I’ve neglected this blog as I focus on the shell , as our Toronto renovation project is known, helped of course by the fact that there has not been much to preserve right now. It’s been a cool, wet spring and early summer, and it’s just not the season for major jamming ventures yet. But I did venture briefly into rhubarb orange ginger jam from an internet recipe (4 cups rhubarb turned into a paltry two jars) as a two-evening midweek venture. I definitely trebled the ginger in the recipe, as is my wont, and admit I’ll probably pass on the orange next time — I don’t think it added that much to the flavor — but believe it or not, I was actually running out of jam. Had to do something about that one.

But the real news is that our temporary home this summer (while we renovate the shell) comes with a big, sunny garden, so I optimistically planted snowpeas, beans, and four different sorts of greens, as well as a selection of heirloom and other tomatoes. The soil is probably the heaviest, clayiest soil I’ve ever seen, and we had a few torrential downpours after the planting (which was just after the May 24 weekend), so not everything germinated, but I proudly picked my first small handful of Asian greens today. It’s not enough for a salad yet. Maybe sliced up in chicken soup for a light and instant meal?
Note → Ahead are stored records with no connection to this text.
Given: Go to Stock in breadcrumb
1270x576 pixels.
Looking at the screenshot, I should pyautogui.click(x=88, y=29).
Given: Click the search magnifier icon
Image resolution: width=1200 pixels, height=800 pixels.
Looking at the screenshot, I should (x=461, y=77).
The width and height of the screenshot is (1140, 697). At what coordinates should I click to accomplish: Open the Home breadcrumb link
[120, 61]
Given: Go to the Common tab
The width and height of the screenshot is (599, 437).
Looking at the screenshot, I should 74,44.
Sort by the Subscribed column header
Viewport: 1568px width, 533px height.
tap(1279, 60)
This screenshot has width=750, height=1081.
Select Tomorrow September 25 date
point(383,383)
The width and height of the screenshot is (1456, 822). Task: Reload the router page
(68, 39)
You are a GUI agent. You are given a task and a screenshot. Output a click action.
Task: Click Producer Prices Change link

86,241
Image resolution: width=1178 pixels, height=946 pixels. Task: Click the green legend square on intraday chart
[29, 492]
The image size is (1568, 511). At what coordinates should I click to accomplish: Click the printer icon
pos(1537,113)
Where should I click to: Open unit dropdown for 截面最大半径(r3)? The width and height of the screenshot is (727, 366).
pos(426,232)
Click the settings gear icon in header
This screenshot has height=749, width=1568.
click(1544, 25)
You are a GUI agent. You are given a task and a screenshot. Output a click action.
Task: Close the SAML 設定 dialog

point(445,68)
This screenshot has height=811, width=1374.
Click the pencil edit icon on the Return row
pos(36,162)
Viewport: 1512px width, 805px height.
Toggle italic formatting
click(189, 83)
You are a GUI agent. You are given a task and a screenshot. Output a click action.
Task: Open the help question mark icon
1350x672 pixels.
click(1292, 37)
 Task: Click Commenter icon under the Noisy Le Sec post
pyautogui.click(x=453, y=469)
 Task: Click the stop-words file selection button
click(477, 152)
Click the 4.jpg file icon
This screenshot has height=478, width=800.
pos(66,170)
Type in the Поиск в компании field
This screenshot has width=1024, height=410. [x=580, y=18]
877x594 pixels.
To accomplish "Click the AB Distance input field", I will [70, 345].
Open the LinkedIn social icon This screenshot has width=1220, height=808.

The chives, a legacy from gardeners past, are doing much better though, so I tried another internet experiement with chive-flower vinegar. Take a handful of chive flowers, strip the blossoms flowers from the stalks and submerge in a jar of white vinegar on the kitchen counter for a week or so. Strain, use over the year, or until you get fed up with it. No clue what it’s going to taste like, but oh it looks pretty.